## [Tasks to carry out]
1. According to the text on 8,000er ascents, who made the first true-summit ascent of all 8,000ers?
2. In the text on 8,000er ascents, swap "Dhaulagiri" for "Annapurna" and write out the stretch from "Note: It was" through "ascents of both.".

— Begin Selected text —

As of February 2023, all relevant records affected by this new research have been archived as “legacy” climbs. The official statement released by can be read below.

Following these new guidelines, the first “true summit” ascent of all 8,000ers was that made by Edmund “Ed” Viesturs (USA), who climbed between 18 May 1989 and 12 May 2005. Notably, Viesturs climbed without the use of supplementary oxygen.

Viesturs’ time of 15 years 359 days remained the fastest true-summit ascent of the 8,000ers until it was broken by Nirmal “Nims” Purja in 2021. (Viesturs' record is still the fastest without supplementary oxygen.) Nims made his true ascents between 23 April 2019 and 8 October 2021 – a time of 2 years 168 days. Bottled oxygen was used.

Note: It was announced in 2019 that Nims had broken the 8,000er speed record with a time of 189 days (6 months 6 days), but two of his climbs were later discounted owing to the reclassification of the mountains. In order to secure the record, Nims returned to Dhaulagiri and Manaslu, successfully making true-summit ascents of both.

The first true-summit ascent of all 8,000ers by a woman (with bottled oxygen) was made by Chinese mountaineer Dong Hong-Juan, thanks to her successful climb of Shisha Pangma on 26 April 2023. She started her 8,000er odyssey on 19 May 2013 with an ascent of Everest – a total elapsed time of 9 years 342 days.

— End Selected text —
— Begin Material supplied —

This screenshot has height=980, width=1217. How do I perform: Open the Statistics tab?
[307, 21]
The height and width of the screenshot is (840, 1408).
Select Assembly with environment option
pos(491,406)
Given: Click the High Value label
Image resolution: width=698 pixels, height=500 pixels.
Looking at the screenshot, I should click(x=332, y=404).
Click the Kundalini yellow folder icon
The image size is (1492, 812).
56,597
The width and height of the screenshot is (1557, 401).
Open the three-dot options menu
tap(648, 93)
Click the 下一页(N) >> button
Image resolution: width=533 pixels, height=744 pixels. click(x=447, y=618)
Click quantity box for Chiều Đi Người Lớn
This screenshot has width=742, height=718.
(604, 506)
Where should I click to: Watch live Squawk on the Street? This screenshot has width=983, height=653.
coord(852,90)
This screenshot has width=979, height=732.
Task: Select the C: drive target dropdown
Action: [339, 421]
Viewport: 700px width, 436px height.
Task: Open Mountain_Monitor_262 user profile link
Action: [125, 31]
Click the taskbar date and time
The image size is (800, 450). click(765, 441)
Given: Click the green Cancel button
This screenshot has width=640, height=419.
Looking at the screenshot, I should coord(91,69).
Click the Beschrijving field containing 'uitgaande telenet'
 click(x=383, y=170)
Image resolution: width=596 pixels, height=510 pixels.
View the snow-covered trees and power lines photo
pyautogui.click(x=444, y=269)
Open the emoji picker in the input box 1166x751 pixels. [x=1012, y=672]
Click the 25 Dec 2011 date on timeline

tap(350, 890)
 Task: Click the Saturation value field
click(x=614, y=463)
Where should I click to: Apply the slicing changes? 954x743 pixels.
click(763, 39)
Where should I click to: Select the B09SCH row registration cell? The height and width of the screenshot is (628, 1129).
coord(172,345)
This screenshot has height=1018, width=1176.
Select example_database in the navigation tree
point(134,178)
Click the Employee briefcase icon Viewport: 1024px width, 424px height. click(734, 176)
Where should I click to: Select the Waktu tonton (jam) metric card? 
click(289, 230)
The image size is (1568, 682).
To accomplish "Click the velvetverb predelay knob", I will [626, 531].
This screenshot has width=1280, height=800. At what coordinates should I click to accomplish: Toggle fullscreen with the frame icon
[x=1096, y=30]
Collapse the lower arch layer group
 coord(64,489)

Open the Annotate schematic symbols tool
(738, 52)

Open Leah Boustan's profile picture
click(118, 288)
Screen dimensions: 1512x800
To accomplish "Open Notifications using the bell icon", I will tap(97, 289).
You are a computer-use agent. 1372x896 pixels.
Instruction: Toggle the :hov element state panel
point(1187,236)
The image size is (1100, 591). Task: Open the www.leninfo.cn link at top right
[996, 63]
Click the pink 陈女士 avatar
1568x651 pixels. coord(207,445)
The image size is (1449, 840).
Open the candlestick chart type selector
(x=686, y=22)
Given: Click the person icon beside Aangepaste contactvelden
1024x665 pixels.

— End Material supplied —

## [Answers for this exercise]
1. Edmund "Ed" Viesturs (USA)

2.
Note: It was announced in 2019 that Nims had broken the 8,000er speed record with a time of 189 days (6 months 6 days), but two of his climbs were later discounted owing to the reclassification of the mountains. In order to secure the record, Nims returned to Annapurna and Manaslu, successfully making true-summit ascents of both.